Trip.com is a new name for the company, adopted earlier this year. Before the change, it was called Ctrip. It made the name change – adopting the name of a US company it acquired in 2017 – to make it more “user friendly” for US based investors, as the newly re-named company is aiming for a more global audience.
November was an all-around good month for the company, as Q3 results, reported just a few days after the name change, showed strong numbers. Income from operations increased by 52% year-over-year to hit $314 million, and total quarterly revenues came in at $1.5 billion. In forward guidance, the company predicted year-over-year growth of 8% to 13% in the fourth quarter. For 2019 as a whole, TCOM is up 27.9%, within 2 points of the S&P 500’s 29.3% gain.
5-star analyst James Lee of Mizuho Securities maintained his Buy rating on TCOM earlier this month. He believes that long-term fundamentals remain intact for “China outbound” travel opportunities despite geopolitical uncertainties in regard to Hong Kong and Taiwan.
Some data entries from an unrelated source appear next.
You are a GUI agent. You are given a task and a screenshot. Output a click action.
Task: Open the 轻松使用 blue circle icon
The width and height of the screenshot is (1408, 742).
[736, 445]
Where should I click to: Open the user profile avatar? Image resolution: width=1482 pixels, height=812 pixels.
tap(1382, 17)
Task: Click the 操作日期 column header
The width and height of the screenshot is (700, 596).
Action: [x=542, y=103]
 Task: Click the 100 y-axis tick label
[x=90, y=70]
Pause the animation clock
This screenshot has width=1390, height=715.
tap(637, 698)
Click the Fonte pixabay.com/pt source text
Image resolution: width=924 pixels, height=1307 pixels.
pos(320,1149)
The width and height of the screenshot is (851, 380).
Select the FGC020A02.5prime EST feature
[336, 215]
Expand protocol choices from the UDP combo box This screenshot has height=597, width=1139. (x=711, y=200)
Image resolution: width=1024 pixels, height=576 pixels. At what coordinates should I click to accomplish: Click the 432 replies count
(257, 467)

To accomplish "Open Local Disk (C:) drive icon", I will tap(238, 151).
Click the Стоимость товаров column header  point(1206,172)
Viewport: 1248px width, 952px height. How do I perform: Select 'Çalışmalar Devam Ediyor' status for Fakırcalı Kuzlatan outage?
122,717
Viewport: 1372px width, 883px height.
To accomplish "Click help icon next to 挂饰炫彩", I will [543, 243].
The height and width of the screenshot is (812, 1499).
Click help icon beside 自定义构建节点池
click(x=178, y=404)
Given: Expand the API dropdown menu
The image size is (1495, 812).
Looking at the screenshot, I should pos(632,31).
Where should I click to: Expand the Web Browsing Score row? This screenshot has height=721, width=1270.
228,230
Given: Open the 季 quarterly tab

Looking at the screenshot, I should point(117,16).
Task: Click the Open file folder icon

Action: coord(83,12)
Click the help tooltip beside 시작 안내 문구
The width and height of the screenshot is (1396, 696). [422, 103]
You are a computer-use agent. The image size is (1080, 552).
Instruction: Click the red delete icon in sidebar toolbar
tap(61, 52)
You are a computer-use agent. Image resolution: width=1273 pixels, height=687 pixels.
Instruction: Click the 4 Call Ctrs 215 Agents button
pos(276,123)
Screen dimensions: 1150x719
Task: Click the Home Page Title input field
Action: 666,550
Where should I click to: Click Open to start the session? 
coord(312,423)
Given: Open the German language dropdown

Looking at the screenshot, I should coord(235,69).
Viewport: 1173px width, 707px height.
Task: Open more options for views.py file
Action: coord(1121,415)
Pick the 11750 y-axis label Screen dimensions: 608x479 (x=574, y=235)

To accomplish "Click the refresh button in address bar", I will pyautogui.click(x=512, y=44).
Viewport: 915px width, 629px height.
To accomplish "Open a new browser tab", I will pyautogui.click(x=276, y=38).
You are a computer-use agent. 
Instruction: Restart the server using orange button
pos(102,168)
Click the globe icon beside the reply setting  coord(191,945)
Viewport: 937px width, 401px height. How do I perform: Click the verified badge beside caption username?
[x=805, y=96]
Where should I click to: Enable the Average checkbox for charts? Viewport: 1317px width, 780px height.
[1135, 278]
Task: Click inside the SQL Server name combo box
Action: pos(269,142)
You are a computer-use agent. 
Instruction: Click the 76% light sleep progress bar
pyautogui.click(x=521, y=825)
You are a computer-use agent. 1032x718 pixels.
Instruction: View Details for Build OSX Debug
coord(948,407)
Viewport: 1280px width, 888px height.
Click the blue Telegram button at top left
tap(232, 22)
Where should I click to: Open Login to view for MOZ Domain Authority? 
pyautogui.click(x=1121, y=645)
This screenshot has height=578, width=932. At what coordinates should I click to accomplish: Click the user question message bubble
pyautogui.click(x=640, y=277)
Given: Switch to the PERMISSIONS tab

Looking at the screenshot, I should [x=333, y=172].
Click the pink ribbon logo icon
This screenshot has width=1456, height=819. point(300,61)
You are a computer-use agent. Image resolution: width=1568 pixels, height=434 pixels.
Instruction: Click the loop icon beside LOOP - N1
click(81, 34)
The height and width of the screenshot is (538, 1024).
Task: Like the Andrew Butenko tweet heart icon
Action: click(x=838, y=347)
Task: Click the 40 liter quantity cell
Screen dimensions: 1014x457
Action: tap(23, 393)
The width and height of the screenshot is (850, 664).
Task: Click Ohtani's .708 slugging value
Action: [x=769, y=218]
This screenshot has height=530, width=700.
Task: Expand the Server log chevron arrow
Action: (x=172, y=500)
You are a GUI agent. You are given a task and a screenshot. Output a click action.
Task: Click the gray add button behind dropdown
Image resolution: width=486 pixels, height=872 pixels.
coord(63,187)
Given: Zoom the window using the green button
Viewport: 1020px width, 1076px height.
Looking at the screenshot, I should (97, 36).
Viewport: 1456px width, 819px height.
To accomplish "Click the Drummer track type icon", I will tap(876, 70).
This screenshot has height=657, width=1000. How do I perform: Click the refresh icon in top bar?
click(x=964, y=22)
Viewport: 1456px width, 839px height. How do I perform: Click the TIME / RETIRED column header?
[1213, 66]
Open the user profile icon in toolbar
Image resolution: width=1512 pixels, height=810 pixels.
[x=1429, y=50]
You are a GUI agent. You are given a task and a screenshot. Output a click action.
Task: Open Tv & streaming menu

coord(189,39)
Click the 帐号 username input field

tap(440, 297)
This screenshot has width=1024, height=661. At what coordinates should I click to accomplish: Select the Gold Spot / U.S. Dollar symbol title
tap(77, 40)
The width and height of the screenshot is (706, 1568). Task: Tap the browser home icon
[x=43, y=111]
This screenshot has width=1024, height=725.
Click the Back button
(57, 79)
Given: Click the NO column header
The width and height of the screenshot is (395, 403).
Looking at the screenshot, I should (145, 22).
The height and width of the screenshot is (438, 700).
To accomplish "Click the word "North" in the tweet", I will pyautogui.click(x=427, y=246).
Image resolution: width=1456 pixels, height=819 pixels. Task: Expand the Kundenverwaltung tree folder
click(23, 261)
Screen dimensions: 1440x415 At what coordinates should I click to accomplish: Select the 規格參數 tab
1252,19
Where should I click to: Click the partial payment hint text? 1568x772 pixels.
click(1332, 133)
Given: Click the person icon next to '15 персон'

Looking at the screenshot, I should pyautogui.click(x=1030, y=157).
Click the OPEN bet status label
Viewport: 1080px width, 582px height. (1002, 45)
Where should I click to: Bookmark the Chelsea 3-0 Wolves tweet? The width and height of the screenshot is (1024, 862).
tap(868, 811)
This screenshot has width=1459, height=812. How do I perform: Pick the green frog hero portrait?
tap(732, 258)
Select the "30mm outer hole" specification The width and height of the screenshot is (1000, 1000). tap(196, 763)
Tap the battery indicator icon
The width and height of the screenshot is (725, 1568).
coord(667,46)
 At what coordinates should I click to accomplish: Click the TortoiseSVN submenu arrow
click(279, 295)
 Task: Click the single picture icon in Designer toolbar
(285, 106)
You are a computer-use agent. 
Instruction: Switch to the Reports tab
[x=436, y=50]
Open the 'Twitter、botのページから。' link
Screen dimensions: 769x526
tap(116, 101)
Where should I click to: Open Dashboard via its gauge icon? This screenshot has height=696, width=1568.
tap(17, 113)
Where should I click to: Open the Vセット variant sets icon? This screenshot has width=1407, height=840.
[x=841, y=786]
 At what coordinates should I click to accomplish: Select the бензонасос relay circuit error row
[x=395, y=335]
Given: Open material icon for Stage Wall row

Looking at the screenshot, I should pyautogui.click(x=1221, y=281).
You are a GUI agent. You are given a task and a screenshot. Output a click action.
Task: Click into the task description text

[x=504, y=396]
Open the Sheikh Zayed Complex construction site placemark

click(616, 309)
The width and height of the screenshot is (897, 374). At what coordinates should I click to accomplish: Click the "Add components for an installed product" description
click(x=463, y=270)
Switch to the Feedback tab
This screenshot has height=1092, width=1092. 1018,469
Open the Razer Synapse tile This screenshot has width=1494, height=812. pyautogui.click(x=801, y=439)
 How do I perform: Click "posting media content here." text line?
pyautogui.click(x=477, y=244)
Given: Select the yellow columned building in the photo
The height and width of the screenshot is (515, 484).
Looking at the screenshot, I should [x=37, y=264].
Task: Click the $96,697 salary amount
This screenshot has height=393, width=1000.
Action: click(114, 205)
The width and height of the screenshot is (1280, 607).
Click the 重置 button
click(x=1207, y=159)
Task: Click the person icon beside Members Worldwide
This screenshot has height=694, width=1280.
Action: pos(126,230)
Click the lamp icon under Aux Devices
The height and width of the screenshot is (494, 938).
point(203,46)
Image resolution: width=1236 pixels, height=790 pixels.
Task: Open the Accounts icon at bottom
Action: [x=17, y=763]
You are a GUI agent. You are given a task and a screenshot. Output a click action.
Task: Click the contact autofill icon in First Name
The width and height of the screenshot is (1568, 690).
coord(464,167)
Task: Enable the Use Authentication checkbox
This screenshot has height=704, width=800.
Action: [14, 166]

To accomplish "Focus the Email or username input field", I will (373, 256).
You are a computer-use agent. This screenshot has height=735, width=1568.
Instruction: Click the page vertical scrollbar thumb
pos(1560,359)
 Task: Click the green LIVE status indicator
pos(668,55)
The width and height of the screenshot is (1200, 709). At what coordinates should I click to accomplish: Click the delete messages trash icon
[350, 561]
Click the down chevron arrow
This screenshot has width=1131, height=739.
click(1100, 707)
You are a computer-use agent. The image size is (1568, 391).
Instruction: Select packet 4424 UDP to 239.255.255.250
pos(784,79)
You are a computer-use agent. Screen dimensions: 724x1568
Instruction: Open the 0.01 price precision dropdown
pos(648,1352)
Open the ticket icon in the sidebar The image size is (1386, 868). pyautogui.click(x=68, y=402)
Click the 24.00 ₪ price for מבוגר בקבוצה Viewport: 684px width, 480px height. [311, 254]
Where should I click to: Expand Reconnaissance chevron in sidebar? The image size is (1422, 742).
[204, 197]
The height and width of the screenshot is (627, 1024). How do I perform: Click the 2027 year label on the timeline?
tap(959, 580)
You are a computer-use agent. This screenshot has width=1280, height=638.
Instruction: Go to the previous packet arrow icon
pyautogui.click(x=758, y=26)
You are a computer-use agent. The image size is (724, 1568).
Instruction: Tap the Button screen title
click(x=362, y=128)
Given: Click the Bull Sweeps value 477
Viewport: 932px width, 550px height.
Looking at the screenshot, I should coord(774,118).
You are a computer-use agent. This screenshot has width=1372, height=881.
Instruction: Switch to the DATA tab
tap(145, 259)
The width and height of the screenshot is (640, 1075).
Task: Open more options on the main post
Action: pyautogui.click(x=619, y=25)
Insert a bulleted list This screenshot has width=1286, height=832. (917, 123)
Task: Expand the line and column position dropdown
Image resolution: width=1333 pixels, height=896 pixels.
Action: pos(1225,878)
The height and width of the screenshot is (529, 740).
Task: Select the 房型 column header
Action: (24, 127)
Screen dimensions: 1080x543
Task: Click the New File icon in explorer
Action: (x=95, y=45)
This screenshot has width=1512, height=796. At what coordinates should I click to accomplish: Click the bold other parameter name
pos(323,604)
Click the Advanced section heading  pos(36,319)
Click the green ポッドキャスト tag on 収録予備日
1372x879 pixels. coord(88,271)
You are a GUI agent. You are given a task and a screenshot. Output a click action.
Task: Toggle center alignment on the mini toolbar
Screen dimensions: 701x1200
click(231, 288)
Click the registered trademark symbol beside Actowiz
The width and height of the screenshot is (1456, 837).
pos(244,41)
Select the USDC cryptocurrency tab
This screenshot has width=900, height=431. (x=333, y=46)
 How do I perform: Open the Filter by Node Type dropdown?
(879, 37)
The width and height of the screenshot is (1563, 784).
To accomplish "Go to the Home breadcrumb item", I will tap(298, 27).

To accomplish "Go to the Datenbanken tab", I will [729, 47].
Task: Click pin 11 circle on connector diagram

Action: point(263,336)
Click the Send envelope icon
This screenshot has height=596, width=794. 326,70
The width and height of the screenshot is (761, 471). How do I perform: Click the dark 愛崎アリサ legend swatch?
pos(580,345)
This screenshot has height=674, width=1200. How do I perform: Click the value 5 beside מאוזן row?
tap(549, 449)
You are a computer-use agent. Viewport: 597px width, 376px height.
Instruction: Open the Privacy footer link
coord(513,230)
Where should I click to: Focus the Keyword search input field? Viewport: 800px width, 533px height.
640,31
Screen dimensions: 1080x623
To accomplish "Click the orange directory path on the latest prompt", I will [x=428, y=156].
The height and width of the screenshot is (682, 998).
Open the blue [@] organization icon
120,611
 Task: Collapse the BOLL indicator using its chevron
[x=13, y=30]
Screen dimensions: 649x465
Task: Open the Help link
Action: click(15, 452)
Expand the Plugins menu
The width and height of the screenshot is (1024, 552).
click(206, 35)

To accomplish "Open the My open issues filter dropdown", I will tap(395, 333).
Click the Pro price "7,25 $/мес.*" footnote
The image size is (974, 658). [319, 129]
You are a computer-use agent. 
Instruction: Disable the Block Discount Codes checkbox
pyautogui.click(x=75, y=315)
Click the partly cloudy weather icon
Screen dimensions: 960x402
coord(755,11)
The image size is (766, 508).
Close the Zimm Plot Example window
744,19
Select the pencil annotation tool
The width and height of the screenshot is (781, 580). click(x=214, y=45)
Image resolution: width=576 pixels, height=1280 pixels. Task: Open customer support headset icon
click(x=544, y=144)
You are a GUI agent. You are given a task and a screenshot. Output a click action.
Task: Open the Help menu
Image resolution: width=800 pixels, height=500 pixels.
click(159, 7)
In his comments on the stock, Lee said, “…we believe that non-GAAP operating margin of 20% for 2020 appears to be achievable... On revenue, management maintains confidence in its international business due to limited competition in outbound travel and continued growth in Skyscanner and Trip.com’s air business.” Lee’s $40 price target and 16% upside for the stock are slightly cautious compared to the analyst consensus. (To watch Lee’s track record, click here)
That analyst consensus is based on the 6 most recent reviews of TCOM, which include 5 Buys and 1 Hold, and give the stock Strong Buy status. The share price is a bargain, at just $34.61 – especially when you consider that the average price target of $41.38 suggests an upside potential of 20%. (See Trip.com stock analysis on TipRanks)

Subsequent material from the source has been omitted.